Killian sighed. “Decades of living as a freelance mercenary, probably. Never really had anyone too interested in what I felt about things, or if they did, there were obvious reasons not to give away anything?”

“So you didn’t talk to anyone about these types of things? Didn’t you ever date?”

“Mostly I just got by with my humor and sarcasm. And big muscles. Girls tended to be fans of those.”

Carey smothered a laugh. “Stop it,” she said. “I’m not gonna let you get away with this just for being funny. I’m not that easy.”

“Oh really? How about these big muscles? Can they convince you?” Killian picked Carey up carefully and held her up over her head. 

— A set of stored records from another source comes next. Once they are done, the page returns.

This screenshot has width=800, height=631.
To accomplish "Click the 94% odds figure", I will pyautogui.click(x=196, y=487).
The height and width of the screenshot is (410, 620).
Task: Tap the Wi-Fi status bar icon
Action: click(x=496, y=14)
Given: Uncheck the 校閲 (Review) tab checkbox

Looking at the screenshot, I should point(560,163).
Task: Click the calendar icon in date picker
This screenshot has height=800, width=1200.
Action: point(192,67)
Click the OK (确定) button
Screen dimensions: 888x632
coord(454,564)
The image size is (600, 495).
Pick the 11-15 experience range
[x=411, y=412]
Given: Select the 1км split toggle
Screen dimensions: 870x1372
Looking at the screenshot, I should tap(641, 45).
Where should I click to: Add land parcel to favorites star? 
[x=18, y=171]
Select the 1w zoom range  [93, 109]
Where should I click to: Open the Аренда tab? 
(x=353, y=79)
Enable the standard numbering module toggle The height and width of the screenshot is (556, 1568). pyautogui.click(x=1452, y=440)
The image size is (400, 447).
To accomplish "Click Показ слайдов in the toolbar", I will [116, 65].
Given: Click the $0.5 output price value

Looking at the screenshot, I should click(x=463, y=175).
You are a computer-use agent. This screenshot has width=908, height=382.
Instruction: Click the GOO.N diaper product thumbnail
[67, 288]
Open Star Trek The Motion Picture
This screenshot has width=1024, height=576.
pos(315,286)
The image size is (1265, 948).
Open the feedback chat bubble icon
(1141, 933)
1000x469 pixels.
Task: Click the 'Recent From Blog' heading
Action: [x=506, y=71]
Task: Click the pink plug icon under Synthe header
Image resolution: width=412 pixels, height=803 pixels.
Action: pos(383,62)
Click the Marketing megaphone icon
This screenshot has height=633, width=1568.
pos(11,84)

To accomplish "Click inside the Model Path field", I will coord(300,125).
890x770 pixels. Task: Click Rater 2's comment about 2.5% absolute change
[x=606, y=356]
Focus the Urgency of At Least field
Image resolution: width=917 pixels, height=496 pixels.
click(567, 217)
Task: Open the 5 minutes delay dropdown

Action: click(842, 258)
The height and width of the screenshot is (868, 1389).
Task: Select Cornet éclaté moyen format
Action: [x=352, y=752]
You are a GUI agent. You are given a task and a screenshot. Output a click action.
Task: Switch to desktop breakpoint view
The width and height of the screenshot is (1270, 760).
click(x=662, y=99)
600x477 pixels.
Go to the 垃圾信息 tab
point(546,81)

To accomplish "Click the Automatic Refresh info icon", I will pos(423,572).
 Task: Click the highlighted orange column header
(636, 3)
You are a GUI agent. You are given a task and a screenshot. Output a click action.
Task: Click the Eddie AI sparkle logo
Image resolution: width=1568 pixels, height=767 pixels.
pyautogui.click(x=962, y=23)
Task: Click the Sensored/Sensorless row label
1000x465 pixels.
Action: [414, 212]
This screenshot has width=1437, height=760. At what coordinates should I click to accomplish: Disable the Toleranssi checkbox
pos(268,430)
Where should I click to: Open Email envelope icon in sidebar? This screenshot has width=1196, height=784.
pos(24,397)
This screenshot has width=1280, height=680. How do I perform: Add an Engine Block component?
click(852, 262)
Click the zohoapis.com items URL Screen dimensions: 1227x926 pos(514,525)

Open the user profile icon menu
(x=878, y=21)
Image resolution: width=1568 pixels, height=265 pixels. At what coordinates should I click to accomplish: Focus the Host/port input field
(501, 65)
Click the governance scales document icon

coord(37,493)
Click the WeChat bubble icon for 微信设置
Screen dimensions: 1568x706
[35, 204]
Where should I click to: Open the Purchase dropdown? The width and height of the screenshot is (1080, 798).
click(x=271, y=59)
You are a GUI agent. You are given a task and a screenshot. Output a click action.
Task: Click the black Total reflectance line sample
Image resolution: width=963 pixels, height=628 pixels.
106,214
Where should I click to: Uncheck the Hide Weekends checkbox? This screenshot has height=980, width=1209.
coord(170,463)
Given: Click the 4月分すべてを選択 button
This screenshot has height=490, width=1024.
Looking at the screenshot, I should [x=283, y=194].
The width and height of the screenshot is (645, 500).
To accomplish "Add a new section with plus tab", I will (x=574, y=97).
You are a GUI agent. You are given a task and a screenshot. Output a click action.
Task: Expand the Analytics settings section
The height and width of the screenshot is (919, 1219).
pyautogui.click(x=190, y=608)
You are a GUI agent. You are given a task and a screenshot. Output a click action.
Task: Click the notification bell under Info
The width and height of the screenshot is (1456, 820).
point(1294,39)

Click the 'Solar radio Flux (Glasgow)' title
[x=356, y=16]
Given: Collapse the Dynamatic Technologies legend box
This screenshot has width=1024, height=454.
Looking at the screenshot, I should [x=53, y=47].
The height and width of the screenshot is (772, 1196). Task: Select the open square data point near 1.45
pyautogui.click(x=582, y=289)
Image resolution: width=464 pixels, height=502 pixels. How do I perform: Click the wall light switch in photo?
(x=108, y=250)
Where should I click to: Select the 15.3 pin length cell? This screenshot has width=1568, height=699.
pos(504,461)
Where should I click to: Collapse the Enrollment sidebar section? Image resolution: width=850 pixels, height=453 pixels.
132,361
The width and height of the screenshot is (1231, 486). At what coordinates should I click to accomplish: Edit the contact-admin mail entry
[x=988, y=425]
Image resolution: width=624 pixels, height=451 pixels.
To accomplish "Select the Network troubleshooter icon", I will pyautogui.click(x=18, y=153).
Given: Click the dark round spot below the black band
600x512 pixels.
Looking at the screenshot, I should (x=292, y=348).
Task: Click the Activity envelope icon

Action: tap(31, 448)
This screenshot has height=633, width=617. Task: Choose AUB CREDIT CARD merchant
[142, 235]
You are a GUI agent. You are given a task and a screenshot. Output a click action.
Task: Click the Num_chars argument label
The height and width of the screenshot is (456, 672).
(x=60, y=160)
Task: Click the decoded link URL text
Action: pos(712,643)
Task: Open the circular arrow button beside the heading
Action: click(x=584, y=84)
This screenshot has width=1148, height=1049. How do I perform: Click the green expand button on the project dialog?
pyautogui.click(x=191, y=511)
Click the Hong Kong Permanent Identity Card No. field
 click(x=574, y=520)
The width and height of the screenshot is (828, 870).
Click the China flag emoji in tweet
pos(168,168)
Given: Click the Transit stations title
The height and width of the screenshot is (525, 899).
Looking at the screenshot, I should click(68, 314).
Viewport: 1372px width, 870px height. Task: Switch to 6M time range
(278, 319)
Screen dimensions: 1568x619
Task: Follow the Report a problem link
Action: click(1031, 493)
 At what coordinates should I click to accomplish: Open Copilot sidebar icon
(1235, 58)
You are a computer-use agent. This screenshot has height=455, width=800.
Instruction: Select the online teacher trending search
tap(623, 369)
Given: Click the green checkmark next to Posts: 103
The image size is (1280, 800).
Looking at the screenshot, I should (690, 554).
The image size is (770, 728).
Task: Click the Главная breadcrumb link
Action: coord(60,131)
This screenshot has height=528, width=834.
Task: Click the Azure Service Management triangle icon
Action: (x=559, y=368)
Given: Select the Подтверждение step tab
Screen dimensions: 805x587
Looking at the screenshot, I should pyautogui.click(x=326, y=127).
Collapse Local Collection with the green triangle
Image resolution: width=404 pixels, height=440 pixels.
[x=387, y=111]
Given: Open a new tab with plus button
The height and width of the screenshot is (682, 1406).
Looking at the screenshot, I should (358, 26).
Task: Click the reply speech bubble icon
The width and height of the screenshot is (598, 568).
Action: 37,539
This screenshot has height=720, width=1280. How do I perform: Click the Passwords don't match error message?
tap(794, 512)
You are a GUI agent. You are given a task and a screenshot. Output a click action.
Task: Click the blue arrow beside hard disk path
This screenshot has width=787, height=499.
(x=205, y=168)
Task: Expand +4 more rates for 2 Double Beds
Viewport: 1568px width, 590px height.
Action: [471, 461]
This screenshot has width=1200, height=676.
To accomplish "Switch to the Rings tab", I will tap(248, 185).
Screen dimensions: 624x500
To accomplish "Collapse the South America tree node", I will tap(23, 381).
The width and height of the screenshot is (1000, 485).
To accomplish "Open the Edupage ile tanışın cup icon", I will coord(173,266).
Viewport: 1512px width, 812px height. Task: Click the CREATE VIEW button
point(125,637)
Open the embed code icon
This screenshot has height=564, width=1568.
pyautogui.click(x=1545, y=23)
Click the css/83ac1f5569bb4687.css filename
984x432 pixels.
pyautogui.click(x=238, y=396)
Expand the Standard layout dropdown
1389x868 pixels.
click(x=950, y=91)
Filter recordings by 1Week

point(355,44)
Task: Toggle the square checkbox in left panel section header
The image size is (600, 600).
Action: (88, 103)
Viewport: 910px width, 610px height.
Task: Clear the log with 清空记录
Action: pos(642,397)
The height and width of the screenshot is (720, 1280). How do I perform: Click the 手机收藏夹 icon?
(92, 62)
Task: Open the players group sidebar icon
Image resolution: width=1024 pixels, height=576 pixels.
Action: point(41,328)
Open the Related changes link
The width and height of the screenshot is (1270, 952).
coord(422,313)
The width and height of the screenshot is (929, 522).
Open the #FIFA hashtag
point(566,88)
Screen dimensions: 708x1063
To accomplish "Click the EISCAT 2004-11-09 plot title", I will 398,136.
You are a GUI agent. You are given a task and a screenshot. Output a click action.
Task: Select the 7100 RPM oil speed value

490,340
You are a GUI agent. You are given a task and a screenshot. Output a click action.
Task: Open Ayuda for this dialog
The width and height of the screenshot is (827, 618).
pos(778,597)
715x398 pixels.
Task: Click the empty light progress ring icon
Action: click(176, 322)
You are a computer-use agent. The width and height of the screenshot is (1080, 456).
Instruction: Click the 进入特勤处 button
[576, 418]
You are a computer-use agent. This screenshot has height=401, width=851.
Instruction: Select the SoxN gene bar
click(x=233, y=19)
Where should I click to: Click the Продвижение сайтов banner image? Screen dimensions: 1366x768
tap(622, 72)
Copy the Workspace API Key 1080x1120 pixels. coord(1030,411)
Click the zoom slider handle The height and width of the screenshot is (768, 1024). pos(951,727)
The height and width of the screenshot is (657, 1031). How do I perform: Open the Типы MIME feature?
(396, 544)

“Oh, hi Noelle and Cat Key,” Carey said from her vantage point. “I, uh, forgot you were there.”

Killian turned around very quickly and set her girlfriend down. “Oh shit, you were there? You  _ were _ there. You heard...well, shit. Sorry about that. It’s, uh, not something that we’d typically do on a mission.”

“It’s not something we’d typically do at all,” Carey muttered.

“Please please _ please  _ can we not start this all over again? I get that we gotta hash this stuff out, but can’t we wait till we get back to the moon? First thing when we get back?”

“Well, okay,” Carey said, “but Imma hold you to that.”

“Right! Sorry again you guys had to sit in on that,” Killian said. “You can forget that ever happened. Where were we?”

“Just where we were before the fight, really,” Noelle said. “Except with more ghosts now.”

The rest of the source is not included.